(INPUT FOR THIS TASK Opens)

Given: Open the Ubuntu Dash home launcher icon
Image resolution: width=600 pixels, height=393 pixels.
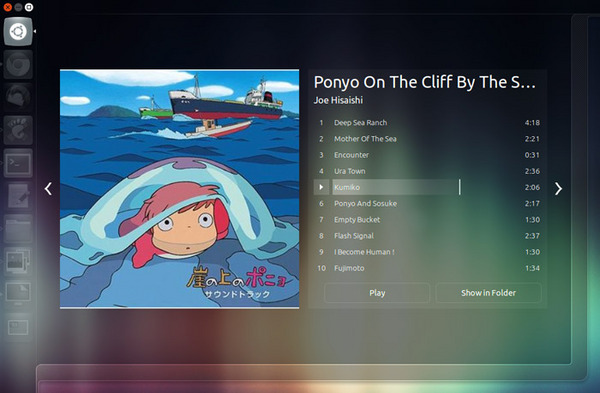Looking at the screenshot, I should [x=18, y=31].
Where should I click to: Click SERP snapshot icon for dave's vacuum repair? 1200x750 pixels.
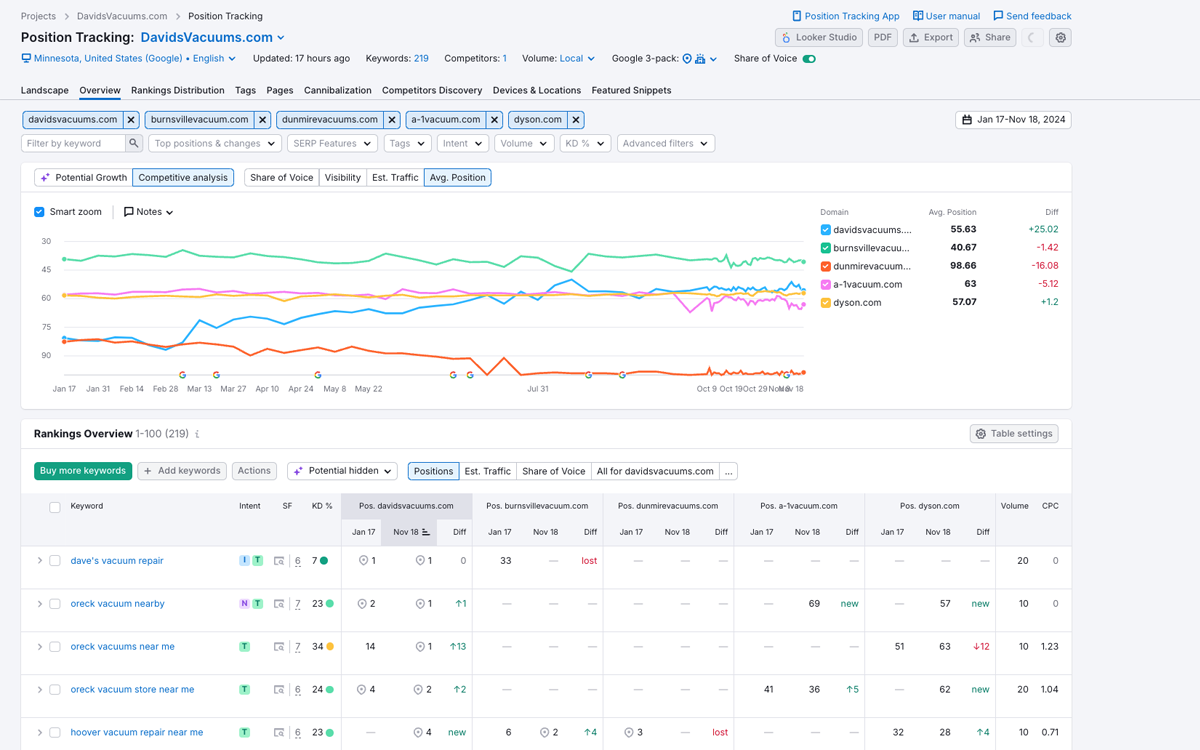point(279,561)
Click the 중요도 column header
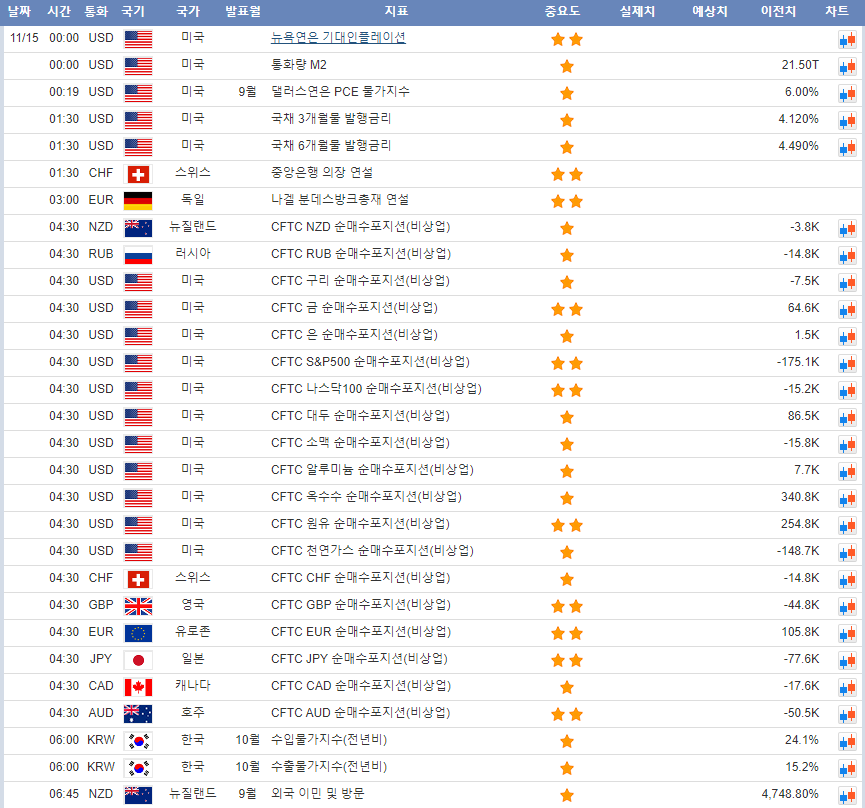Screen dimensions: 865x808 click(562, 12)
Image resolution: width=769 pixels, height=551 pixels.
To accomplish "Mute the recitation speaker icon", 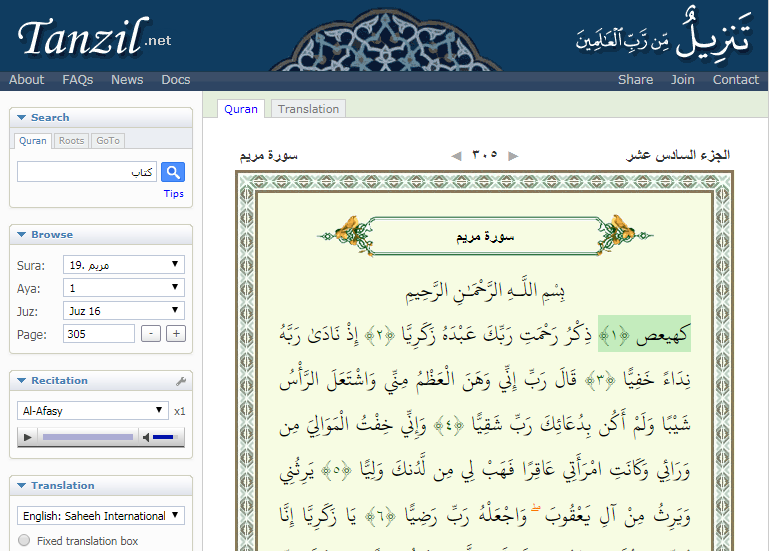I will pyautogui.click(x=145, y=437).

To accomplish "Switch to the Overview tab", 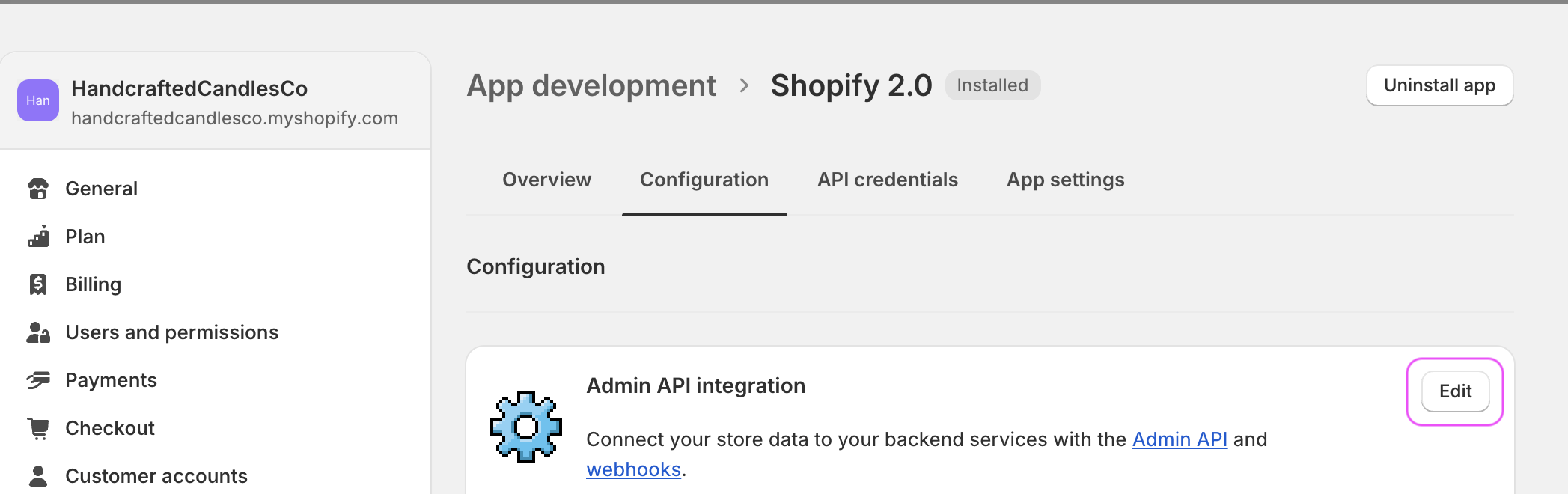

(INPUT FOR THIS TASK Closes)

Output only the stretch above from the line with "Image resolution: width=600" through the line with "Image resolution: width=769", reproduced exactly. Exclude pictures.

▶ _THE COMPLETED TASK_
Image resolution: width=600 pixels, height=393 pixels.
Looking at the screenshot, I should [x=18, y=31].
Where should I click to: Click SERP snapshot icon for dave's vacuum repair? 1200x750 pixels.
point(279,561)
Click the 중요도 column header
Screen dimensions: 865x808 click(562, 12)
Image resolution: width=769 pixels, height=551 pixels.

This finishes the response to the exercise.